My point in Part I was that we already do a good job of training our officers to use the "arrows of war." War stories have a significant place in readying the mind of the officer for "when/then" thinking. I'm all for illustrative war stories, and as one who has wrestled with scum on the streets, I know that these stories inform our response to violence. But my point was also that we often neglect to teach a balance - we do not teach officers tactics to "extend the olive branch" to those with whom we interact.

The peace stories that I mentioned should be equally stressed and taught to ready the mind of the officer to respond peaceably when possible. Remember: 98 percent to 99 percent of an officer's interactions with others do not end in violence because we use our skills to defuse them.
People should be treated with respect and restraint until they prove they are "wolves." As Lt. Col David Grossman, U.S. Army (Ret.), author of On Killing, so well puts it in his article On Sheep, Wolves and Sheepdogs: 
The sheep generally do not like the sheepdog. He looks a lot like the wolf. He has fangs and the capacity for violence. The difference, though, is that sheepdog must not, cannot and will not ever harm the sheep. Any sheepdog who intentionally harms the lowliest little lamb will be punished and removed. ​The tactics I defined in Part I show ways officers can increase their "Peace Power" without jeopardizing their safety. They are tactical ways of "extending the olive branch of peace" to those we encounter who might initially want war. Officers who know the tactical course Verbal Judo well know that we stress safety everywhere and offer the acronym SAFER, which defines the five times officers must stop talking and take action.

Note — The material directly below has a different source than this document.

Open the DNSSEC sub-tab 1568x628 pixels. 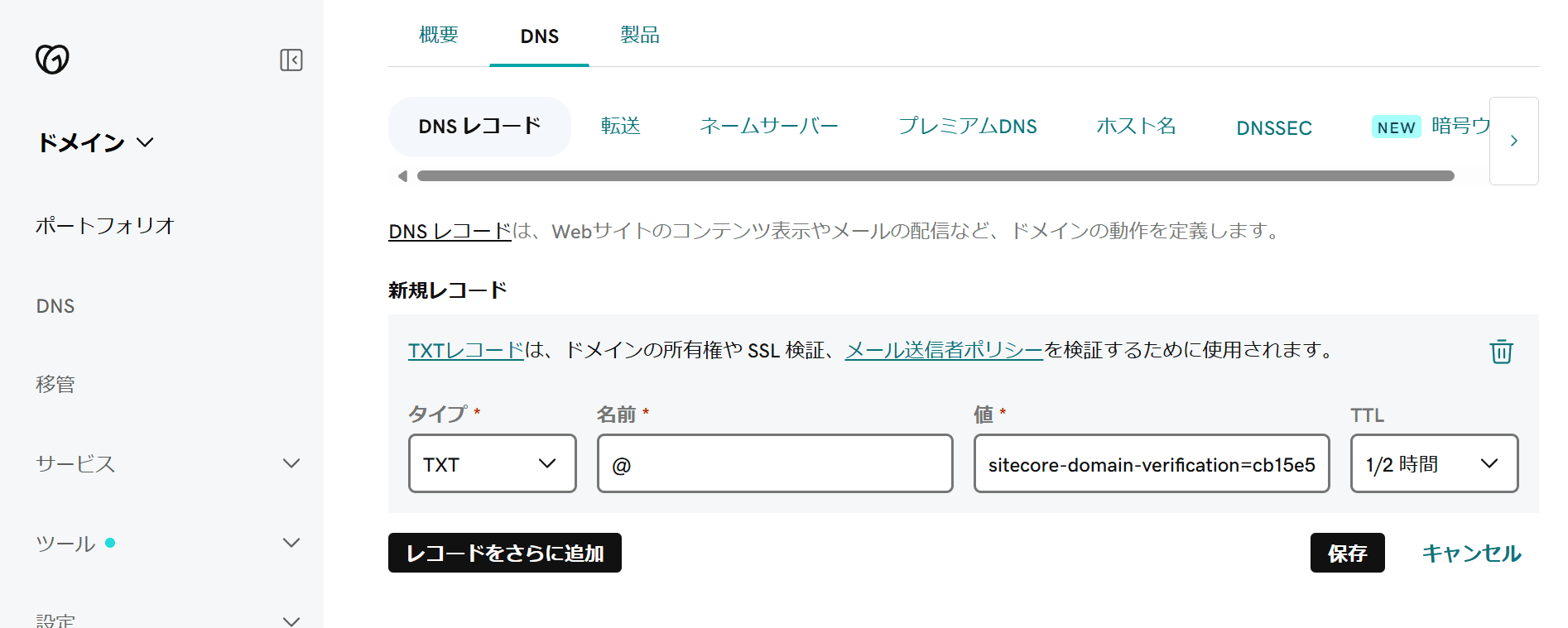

Full Article: http://www.policeone.com/writers/co...661813-Aim-for-peace-but-be-prepared-for-war/


----------



## omd (Mar 18, 2004)

"My point in Part I was that we already do a good job of training our officers to use the "arrows of war." ...

...we do not teach officers tactics to "extend the olive branch" to those with whom we interact."

This is an understatement! To many officers are drunk with the authority they hold.


----------



## Irish Wampanoag (Apr 6, 2003)

What a beautiful bird

I thank god we didn't adopt the turkey as our national simple like some founding fathers wanted to.....yikes


----------